Thanksgiving Pow Wow

Dancer at the Poarch Band of Creek Indians Pow Wow


Growing up in Alabama, a Thanksgiving family tradition was to visit the Poarch Band of Creek Indians in Atmore, Ala., for their annual Pow Wow. This year, we continued the tradition by bringing our children to see the colorful costume displays, rhythmic dancing and Native American crafts.

Dancers compete at the Pow Wow
As the only federally recognized Indian tribe in Alabama, the Poarch Creek Indians trace their roots back to the original Creek Nation found throughout Alabama and Georgia. Today, the Indians live in a mostly rural reservation, dotted with sprawling cotton and corn fields and supplemented by a towering casino.

Although we arrived before lunch, the parking lot was nearly filled to capacity. A shuttle whisked us from our cars to the front entrance, where a small ticket booth marked the entrance to the large arena. The steady beat of drums signaled the location of the dancing competitions, and we climbed the bleachers to watch the men twirl and jump in their elaborately decorated and highly feathered outfits. The women, although much more subdued, showcased simpler yet exquisite costumes and a quiet graceful footwork.

While my nieces took time to pose with a few Native Americans, we headed out in search of food. Roasted corn, buffalo burgers, Indian tacos and fry bread were just a few of the options, and, of course, we tried them all.

Jumping high
I was amazed at how long the kids had lasted before darting over to the children's area. They marveled and pointed at the bounce house maze and the bigger kids spinning and jumping in various stomach-turning machines. While their cousins braved the bungee cord jumper, demonstrating their mad flipping skills, my two settled on the pony ride--or at least looked at the ponies before deciding they were still a bit too scary.

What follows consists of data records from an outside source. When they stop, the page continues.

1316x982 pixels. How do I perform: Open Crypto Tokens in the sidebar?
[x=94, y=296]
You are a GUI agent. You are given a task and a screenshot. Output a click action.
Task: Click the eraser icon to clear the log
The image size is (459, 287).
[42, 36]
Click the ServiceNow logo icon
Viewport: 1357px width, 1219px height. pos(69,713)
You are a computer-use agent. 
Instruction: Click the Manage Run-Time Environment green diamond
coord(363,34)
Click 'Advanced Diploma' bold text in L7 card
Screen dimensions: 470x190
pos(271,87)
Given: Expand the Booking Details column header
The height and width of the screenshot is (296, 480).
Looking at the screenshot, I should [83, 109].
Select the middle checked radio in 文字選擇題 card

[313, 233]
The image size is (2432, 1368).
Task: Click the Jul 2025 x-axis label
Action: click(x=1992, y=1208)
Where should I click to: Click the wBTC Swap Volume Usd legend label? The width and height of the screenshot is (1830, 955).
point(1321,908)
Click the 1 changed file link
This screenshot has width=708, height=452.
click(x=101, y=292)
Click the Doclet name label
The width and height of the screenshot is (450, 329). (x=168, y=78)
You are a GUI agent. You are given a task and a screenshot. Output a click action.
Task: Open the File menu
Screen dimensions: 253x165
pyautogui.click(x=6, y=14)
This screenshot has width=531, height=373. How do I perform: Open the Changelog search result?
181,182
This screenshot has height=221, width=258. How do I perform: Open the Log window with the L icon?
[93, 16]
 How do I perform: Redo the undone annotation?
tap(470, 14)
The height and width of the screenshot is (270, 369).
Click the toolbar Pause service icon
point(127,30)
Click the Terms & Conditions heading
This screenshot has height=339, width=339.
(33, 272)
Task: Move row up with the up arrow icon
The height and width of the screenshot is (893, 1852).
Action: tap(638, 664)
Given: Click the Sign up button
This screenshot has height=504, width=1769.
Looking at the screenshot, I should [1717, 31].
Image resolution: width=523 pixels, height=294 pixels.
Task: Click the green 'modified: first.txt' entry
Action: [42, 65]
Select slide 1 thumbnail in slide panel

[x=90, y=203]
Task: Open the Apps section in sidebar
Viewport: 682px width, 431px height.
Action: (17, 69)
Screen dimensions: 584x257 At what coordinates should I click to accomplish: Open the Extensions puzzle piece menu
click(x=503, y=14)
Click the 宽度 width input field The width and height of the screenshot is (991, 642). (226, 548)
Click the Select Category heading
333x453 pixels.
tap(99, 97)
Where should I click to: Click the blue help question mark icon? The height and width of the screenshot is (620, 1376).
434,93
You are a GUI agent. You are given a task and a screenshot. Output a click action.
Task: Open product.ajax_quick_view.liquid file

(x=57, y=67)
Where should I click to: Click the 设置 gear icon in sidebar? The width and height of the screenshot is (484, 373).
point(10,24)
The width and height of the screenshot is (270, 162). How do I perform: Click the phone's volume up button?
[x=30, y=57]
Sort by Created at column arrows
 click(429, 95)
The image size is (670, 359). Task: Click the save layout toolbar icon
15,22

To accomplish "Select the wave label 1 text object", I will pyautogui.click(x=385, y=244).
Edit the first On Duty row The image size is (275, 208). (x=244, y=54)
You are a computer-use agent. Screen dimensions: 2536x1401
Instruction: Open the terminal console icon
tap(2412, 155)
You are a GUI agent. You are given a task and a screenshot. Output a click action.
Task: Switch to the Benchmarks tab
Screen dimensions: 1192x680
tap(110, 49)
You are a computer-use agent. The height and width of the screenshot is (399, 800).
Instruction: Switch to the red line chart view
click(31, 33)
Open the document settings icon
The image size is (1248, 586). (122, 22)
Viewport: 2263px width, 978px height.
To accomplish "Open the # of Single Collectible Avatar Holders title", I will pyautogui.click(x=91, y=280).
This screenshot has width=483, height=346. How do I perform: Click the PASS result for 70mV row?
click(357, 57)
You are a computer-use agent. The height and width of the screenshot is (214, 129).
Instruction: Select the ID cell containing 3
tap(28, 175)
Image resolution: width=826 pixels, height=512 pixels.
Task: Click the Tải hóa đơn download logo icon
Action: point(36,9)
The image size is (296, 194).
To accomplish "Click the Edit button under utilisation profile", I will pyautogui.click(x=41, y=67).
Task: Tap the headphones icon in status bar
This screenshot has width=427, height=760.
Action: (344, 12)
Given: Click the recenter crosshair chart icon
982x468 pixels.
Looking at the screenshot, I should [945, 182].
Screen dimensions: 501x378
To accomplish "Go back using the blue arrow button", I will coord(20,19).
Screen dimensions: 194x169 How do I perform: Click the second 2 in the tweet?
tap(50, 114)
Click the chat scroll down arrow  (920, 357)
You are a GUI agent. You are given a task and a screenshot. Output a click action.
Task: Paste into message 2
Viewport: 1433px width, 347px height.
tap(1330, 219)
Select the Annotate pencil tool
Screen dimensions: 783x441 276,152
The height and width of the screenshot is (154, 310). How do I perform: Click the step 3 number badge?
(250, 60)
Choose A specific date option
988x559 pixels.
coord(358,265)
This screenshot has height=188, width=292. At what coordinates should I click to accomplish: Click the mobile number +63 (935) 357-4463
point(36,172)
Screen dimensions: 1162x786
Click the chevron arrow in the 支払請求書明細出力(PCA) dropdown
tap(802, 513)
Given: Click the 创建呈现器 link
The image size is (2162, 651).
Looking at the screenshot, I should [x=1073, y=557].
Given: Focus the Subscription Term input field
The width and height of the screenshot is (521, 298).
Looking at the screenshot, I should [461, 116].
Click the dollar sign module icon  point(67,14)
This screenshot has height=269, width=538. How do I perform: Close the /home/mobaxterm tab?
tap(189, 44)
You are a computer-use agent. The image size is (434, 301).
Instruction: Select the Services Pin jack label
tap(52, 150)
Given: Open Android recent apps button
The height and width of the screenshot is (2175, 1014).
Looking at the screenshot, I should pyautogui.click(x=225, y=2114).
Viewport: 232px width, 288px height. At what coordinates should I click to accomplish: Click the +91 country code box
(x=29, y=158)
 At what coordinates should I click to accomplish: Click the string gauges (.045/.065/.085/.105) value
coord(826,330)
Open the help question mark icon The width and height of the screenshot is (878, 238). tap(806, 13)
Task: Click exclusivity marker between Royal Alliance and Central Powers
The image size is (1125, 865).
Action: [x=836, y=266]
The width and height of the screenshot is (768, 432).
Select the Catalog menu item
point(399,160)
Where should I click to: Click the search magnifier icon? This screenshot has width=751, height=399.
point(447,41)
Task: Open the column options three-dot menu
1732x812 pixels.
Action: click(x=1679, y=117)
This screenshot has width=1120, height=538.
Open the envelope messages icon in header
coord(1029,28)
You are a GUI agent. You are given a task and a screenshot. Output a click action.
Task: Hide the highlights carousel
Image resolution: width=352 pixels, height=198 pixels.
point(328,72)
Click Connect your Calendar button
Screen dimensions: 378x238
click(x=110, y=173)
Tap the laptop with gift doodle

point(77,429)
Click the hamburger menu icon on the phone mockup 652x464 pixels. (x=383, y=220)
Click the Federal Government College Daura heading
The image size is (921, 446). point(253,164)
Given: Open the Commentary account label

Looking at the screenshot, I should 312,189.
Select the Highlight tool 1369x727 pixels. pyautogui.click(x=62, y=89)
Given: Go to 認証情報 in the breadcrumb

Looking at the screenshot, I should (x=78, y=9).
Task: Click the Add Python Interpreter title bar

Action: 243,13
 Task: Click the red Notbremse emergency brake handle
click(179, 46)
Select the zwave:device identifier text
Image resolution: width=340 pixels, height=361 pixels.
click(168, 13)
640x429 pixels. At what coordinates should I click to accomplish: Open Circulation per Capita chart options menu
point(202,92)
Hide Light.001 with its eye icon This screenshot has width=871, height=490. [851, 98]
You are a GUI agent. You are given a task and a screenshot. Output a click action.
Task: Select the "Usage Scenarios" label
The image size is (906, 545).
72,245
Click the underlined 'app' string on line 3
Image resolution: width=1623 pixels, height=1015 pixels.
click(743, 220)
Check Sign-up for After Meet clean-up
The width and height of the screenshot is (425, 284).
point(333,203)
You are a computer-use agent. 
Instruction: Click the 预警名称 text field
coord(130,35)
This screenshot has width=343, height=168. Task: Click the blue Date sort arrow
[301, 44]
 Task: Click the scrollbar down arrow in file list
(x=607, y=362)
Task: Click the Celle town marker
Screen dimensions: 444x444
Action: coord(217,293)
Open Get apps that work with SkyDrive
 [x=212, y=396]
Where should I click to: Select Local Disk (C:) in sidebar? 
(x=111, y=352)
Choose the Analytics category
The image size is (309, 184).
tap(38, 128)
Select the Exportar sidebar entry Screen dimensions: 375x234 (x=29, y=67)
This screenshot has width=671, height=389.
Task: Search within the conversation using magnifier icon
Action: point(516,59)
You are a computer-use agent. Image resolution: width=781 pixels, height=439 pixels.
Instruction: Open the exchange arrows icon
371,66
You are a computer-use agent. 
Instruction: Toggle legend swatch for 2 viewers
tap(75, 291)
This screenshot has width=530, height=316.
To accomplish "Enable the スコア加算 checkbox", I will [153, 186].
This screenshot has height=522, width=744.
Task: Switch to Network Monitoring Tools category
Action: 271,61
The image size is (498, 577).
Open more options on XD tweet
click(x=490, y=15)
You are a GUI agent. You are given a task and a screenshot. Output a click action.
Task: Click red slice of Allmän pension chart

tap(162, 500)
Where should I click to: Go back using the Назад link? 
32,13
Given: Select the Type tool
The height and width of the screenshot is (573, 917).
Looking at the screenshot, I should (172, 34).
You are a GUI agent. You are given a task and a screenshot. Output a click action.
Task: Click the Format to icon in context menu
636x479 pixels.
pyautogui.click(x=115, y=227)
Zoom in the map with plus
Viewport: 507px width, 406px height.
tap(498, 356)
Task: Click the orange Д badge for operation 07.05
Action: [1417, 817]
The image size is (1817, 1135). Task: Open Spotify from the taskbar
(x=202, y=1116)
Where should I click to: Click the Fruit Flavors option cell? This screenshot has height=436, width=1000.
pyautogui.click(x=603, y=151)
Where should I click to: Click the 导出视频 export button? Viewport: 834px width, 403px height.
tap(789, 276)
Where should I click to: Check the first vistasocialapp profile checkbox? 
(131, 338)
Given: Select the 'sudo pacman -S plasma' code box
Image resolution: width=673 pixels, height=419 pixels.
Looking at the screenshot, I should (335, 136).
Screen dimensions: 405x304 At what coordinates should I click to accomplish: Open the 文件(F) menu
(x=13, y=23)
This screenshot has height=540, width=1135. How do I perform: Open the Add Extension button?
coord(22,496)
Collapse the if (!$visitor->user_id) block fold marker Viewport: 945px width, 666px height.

Just then, a child walked by with a bow and arrow, and all thoughts of rides were immediately over. A double row of booths lined the outer edges of the festival, and we steadily made our way past one after another. The souvenirs and crafts were nearly overwhelming, as each booth offered beautiful displays of dreamcatchers, animal-print shirts, wooden toys and just about anything else imaginable.

Native crafts for sale
Wooden alligator and pop gun in hand, we settled down for one more round of dancing before giving in to the yawns for nap time. A stop by a final booth on our way out landed us prized, buffalo-tooth necklaces, a lasting souvenir for mom and dad.